Disgrace is a spare and searing work about the changing South Africa, told through the story of a professor whose life goes all wrong.

By Knut Hamsun
Hamsun was a cranky Norwegian writer and
Hunger is his crankiest novel. It tells the story of a homeless man who wanders the streets of Christiania—as Oslo was then known—starving and dreaming. Hamsun shines as a writer because he was such an anti-conformist individual. He got into trouble in his advanced old age, confusedly seeing in Hitler some sort of salvation against the spectre of America, but that's the man, not his books.
Hunger is a unique work.

By Dino Buzzati
A great Italian writer who should be better known and more widely read in the US. This, his greatest novel, tells the story of a young officer who is posted to a remote fort on the edges of an unnamed country.
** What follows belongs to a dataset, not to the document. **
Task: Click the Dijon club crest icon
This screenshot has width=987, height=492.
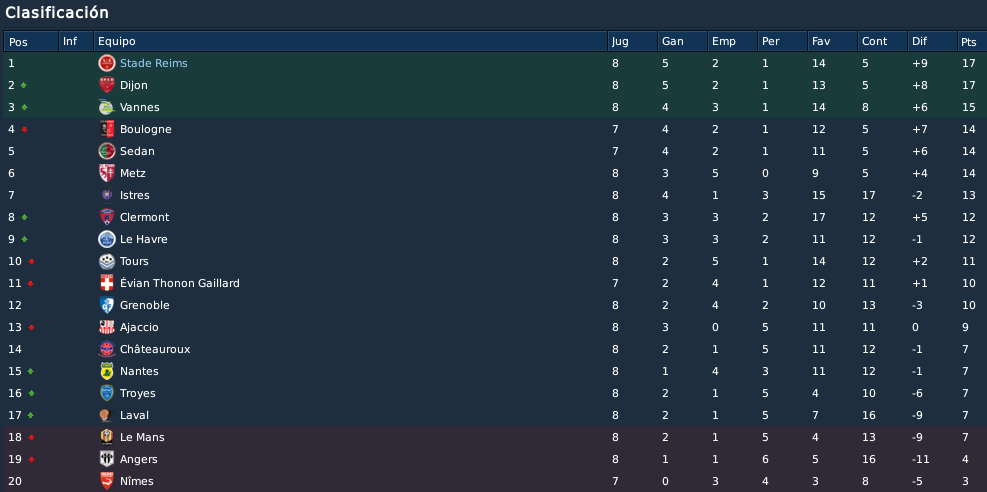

There, he waits for an invasion of barbarians that never comes, he waits for thirty years, he waits his entire life.
The Tartar Steppe is a sober and luminous work. The luminosity is literal: the fort is set amidst high mountains and is bathed in pure light and thin air. But the story also achieves a philosophical brightness as it follows one man’s endless waiting in a setting that is stripped of all excessive adornment.

By Zora Neale Hurston
For the language of it.
A novel published in 1937, Hurston wrote it in the African-American vernacular. Which doesn't make it quaint or paternalistic or any other nonsense. It takes a language already established and in reshaping it to tell the life of one Janie Crawford, Hurston tells her story powerfully and expressively, besides reinventing the English language.

I know, I know, that's more than five. But you can't always be reading Great Books. I love the NYT crossword puzzle. One of the great achievements of civilization, I'd say, at least in the domain of shits and giggles. I'm not very good at it, can never get much beyond Wednesday in the daily edition, but Monday and Tuesday, I'm in bliss as I try to get all the clues.